New census data expected to highlight drop in uninsured
The U.S. Census Bureau will release its annual health insurance report this week, and it likely will mirror other studies and surveys that show that the number of uninsured Americans continues to drop.
The report will indicate how many people went without health coverage for 2014.
In 2013, 13.4% of the U.S. population, or 42 million people, had no health insurance, according to last year’s Census Bureau assessment. For the 271.4 million people who did have insurance, about two-thirds had private coverage through an employer or the individual market.
This week’s report will include the first full year of data from the Affordable Care Act’s exchanges, which have expanded healthcare coverage to about 10 million people. Millions more have gained insurance through the expansion of Medicaid.
The Centers for Disease Control and Prevention’s National Health Interview Survey from June showed the number of uninsured in 2014 totaled 36 million people, or 11.5% of the U.S. population.
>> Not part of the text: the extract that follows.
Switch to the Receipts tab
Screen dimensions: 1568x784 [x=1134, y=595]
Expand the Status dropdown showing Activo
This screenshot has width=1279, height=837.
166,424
A Gallup-Healthways survey from April pegged the uninsured rate at 11.9% for the first quarter of 2015.
However, undocumented immigrants are still not eligible to receive premium subsidies, preventing them from buying coverage on the exchanges and leaving many uninsured. And while health plans now offer first-dollar coverage for many preventive screenings, more consumers are being directed toward high-deductible plans and narrow networks that require more out-of-pocket spending. Many experts have said this simply turns the uninsured into the underinsured.